None of these reasons that Dawkins gives are moral reasons, they are solely utilitarian and survival-based.  If these are the reasons that brought about our current Tao it would only prove that morals are indeed ‘an illusion’ (as Provine calls them in Session Two).  They only exist and are ‘moral’ because they selected for certain survival traits.

Dawkins:  Why Biblical Morality is Deficient

Unfortunately for Dawkins, we know from the rest of his book that he himself does not believe his own reasons.  For these reasons to be even conceivably plausible they must operate within a social and kin-based group where individuals can help their blood relatives, gain reputation, help each other out, and be conspicuously generous.  Now just a few pages further on in his book Dawkins attacks Biblical morality and Jesus’ maxim to ‘love thy neighbour’.  The point of his attack is to show that these moral teachings were ‘only’ meant to apply solely within Jewish society.  Referring to Hartung who wrote about this he says:

“Hartung clearly shows that ‘Thou shalt not kill’ was never intended to mean what we now think it means.  It meant, very specifically, that thou shalt not kill Jews.  And all those commandments that make reference to ‘thy neighbour’ are equally exclusive.  ‘Neighbour’ means fellow Jew. …  For me, this demonstrated that our morals, whether we are religious or not, come from another source; and that source, whatever it is, is available to all of us, regardless of religion or lack of it”[2]

Dawkins: Contradicting himself

OK.  But he just argued that supposedly our morality was forged because people were within a blood-related social ‘in-group’ which favoured the selection of ‘altruistic’ genes in that society, and hence favoured that society.  The Jews of the Bible precisely formed such a blood-related social in-group.  If he really believed that selection in such a group brought about what we now know as ‘morality’ then he would be showcasing the Jewish Old Testament as proof positive of this process.  But he does the opposite – saying their morality was deficient.  So he gives us a deeper insight into our Tao by criticizing Biblical morality as fake or deficient precisely because (he thinks) in their case it was only to be applied among kin and not universally.  He makes us ask, in effect, “Which is a better morality – one where I am good only to my blood relative, or where I am good to all people?” And we instinctively agree with him that an ‘in-group’ morality is in fact deficient, that it does not measure with our Tao.  But he cannot have it both ways.  Kin-based natural selection cannot both be the cause that forged our moral Tao while this same Tao tells us that kin-based morals are deficient or immoral.  He really believes morals are ‘good’ when they are universal, and we agree with him on this point.  But this contradicts his Darwinian speculations about their ‘in-group’ basis.  In his zeal to discredit the Bible, to show its deficiency, he helps us see that our Tao cannot have such an ‘in-group’ root.
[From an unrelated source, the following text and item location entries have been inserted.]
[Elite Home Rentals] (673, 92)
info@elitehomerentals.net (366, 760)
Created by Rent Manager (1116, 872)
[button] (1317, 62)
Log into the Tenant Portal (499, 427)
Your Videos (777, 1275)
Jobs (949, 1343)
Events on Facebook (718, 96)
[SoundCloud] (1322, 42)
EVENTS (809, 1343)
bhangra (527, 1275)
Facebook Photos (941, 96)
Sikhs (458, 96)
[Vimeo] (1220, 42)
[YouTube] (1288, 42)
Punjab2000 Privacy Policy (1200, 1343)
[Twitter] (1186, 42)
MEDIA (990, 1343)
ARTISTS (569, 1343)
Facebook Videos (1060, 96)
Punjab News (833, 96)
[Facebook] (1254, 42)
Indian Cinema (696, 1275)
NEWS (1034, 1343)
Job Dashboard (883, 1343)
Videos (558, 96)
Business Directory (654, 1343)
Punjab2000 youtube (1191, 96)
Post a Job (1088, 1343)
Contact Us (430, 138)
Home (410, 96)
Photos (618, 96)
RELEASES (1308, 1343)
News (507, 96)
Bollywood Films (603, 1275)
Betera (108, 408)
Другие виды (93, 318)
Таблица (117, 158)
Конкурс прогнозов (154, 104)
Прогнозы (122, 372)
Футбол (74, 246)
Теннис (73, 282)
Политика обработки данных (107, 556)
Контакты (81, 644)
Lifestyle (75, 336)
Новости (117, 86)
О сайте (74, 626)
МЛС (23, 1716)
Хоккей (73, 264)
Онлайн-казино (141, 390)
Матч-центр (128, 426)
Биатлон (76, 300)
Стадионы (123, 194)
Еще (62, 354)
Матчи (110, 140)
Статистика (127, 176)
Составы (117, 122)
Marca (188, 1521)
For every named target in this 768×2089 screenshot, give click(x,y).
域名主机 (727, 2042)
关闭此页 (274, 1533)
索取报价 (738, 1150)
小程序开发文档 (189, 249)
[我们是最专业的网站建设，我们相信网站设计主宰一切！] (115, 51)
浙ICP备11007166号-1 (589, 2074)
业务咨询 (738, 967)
Our Moral Tao – from where?

Thus we are left with his statement that ‘our morals … come from another source…’.  Now Dawkins is absolutely correct in saying that since all people have a similar Moral Tao (this universal moral grammar) that religion is not the source.  The cause is deeper than religion.  And that is why we have a moral Tao whether we are religious or not.  And since natural selection is not the cause of our morals we are once again back to ultimate metaphysical causes – the Moral Lawgiver – who hardwired this into us regardless of our culture, our religion, or our lack of religion.

Biblical view of Morals

So what is this other source?  The Biblical explanation is that we were originally made in the image of God – giving us our moral Tao – but then mankind had a fall into corruption, so that we cannot grasp in practice the morals that we can glimpse.  The Biblical view shrewdly captures the essence of our morality, and from the beginning of its narrative unfolds the Divine Plan to restore us from our condition.